• _Stored records_:
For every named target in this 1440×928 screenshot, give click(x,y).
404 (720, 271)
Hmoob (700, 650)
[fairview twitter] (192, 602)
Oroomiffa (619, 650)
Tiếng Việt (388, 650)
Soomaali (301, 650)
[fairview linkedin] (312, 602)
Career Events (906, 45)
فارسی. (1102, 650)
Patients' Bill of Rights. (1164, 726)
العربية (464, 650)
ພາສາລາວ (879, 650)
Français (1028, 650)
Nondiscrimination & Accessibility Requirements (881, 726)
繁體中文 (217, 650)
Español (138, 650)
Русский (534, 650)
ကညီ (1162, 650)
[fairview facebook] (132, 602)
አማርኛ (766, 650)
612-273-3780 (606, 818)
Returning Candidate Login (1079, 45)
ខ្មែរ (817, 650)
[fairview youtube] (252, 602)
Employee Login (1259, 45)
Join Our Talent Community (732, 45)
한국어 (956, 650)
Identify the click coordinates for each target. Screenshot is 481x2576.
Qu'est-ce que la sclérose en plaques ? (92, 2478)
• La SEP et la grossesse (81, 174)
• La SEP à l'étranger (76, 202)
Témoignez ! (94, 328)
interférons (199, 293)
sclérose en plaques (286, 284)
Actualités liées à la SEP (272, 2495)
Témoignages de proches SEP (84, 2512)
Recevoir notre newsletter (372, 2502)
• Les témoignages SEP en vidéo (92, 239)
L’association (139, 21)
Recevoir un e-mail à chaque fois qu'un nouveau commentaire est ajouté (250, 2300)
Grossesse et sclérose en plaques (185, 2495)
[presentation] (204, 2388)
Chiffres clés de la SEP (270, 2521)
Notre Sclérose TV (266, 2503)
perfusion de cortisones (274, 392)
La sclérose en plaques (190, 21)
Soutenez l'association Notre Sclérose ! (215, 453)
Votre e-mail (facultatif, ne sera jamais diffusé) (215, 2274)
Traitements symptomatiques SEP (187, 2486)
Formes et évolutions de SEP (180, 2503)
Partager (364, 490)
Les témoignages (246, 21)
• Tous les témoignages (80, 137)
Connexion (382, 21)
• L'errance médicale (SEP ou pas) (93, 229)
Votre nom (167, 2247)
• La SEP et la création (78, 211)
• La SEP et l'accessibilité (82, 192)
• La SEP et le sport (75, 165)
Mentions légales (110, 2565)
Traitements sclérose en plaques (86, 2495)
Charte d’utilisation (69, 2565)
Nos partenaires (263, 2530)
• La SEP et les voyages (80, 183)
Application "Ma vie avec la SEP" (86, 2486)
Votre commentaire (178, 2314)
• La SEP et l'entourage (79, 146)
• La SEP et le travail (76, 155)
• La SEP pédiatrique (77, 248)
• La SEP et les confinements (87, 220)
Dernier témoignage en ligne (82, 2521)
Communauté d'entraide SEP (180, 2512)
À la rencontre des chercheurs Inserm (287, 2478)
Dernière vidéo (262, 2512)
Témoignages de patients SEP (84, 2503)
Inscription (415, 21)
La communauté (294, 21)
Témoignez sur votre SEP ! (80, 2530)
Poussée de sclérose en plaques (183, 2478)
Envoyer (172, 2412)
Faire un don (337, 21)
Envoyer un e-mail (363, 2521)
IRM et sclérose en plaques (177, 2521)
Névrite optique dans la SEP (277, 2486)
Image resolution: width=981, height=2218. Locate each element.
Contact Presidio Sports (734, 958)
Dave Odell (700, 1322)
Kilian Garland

• _Assignment_:
Starting from the top of the records and ending at the line that contains "[fairview youtube] (252, 602)", repeat each line exactly and return only those lines.

• _Answer to this exercise_:
For every named target in this 1440×928 screenshot, give click(x,y).
404 (720, 271)
Hmoob (700, 650)
[fairview twitter] (192, 602)
Oroomiffa (619, 650)
Tiếng Việt (388, 650)
Soomaali (301, 650)
[fairview linkedin] (312, 602)
Career Events (906, 45)
فارسی. (1102, 650)
Patients' Bill of Rights. (1164, 726)
العربية (464, 650)
ພາສາລາວ (879, 650)
Français (1028, 650)
Nondiscrimination & Accessibility Requirements (881, 726)
繁體中文 (217, 650)
Español (138, 650)
Русский (534, 650)
ကညီ (1162, 650)
[fairview facebook] (132, 602)
አማርኛ (766, 650)
612-273-3780 (606, 818)
Returning Candidate Login (1079, 45)
ខ្មែរ (817, 650)
[fairview youtube] (252, 602)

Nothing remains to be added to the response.